:: GOAL ::
Extract, word for word, the lines starting with the one that contains "Task: Select Порты in the tree" and running through the last line below, both ends included.

[Items listed in a dataset]
──────────

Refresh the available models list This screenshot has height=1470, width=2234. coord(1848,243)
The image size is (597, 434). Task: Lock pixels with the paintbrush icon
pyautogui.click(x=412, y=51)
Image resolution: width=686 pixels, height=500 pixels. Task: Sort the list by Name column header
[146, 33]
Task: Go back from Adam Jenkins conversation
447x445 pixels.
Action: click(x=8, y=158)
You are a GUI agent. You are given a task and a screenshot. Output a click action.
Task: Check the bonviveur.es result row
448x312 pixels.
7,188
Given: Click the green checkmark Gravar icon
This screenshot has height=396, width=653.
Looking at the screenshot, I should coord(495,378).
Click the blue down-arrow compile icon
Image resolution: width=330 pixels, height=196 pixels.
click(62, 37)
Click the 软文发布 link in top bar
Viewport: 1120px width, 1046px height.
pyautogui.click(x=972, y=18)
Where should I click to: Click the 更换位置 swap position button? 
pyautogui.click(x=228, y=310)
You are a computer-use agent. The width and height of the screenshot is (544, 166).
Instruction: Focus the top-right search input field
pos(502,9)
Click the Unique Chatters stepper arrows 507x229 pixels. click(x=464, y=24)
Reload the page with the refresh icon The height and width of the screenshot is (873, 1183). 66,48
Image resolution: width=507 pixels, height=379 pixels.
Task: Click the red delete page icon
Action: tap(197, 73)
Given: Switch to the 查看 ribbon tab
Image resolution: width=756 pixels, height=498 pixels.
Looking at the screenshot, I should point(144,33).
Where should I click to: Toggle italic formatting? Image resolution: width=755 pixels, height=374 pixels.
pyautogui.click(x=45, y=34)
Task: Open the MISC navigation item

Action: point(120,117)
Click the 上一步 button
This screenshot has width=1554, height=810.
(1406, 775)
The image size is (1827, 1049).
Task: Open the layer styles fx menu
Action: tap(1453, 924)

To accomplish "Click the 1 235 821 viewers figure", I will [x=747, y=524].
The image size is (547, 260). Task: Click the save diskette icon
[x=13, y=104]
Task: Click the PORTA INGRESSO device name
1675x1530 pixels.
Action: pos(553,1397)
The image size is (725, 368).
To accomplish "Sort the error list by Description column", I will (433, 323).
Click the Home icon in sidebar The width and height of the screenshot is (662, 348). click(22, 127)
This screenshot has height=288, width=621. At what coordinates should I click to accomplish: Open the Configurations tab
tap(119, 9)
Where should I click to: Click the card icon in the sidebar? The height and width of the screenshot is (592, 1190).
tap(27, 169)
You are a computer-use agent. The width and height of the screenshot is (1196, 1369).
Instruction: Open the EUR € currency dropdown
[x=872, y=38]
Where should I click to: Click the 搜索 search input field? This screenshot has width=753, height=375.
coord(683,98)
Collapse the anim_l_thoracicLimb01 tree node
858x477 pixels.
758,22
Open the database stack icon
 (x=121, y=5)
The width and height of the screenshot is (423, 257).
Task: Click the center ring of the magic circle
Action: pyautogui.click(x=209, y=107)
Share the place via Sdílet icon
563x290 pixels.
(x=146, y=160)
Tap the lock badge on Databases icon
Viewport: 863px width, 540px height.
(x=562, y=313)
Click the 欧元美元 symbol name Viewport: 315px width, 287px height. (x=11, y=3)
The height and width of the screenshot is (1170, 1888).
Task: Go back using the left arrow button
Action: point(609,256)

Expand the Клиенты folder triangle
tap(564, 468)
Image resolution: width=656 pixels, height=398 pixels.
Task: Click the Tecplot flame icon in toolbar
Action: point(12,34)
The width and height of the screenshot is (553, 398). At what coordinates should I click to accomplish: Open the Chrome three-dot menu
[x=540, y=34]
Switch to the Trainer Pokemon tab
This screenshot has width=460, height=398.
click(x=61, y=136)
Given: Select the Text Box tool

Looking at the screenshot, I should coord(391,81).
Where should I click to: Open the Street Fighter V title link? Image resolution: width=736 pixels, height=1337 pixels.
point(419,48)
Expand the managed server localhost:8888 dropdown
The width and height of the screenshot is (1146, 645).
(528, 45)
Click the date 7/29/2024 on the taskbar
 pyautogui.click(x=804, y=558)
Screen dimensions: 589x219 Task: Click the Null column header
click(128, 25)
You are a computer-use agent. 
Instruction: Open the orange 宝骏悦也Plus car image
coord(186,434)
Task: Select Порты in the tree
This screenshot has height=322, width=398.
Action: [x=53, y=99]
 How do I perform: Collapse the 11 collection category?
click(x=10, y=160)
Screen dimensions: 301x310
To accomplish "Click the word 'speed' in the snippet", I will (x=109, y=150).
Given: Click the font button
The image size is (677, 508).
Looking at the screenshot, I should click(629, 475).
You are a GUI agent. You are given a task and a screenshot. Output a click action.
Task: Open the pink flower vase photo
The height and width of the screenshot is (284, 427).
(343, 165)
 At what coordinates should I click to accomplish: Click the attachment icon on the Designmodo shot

──────────

:: CORRECT RESULT ::
Task: Select Порты in the tree
This screenshot has height=322, width=398.
Action: [x=53, y=99]
 How do I perform: Collapse the 11 collection category?
click(x=10, y=160)
Screen dimensions: 301x310
To accomplish "Click the word 'speed' in the snippet", I will (x=109, y=150).
Given: Click the font button
The image size is (677, 508).
Looking at the screenshot, I should click(629, 475).
You are a GUI agent. You are given a task and a screenshot. Output a click action.
Task: Open the pink flower vase photo
The height and width of the screenshot is (284, 427).
(343, 165)
 At what coordinates should I click to accomplish: Click the attachment icon on the Designmodo shot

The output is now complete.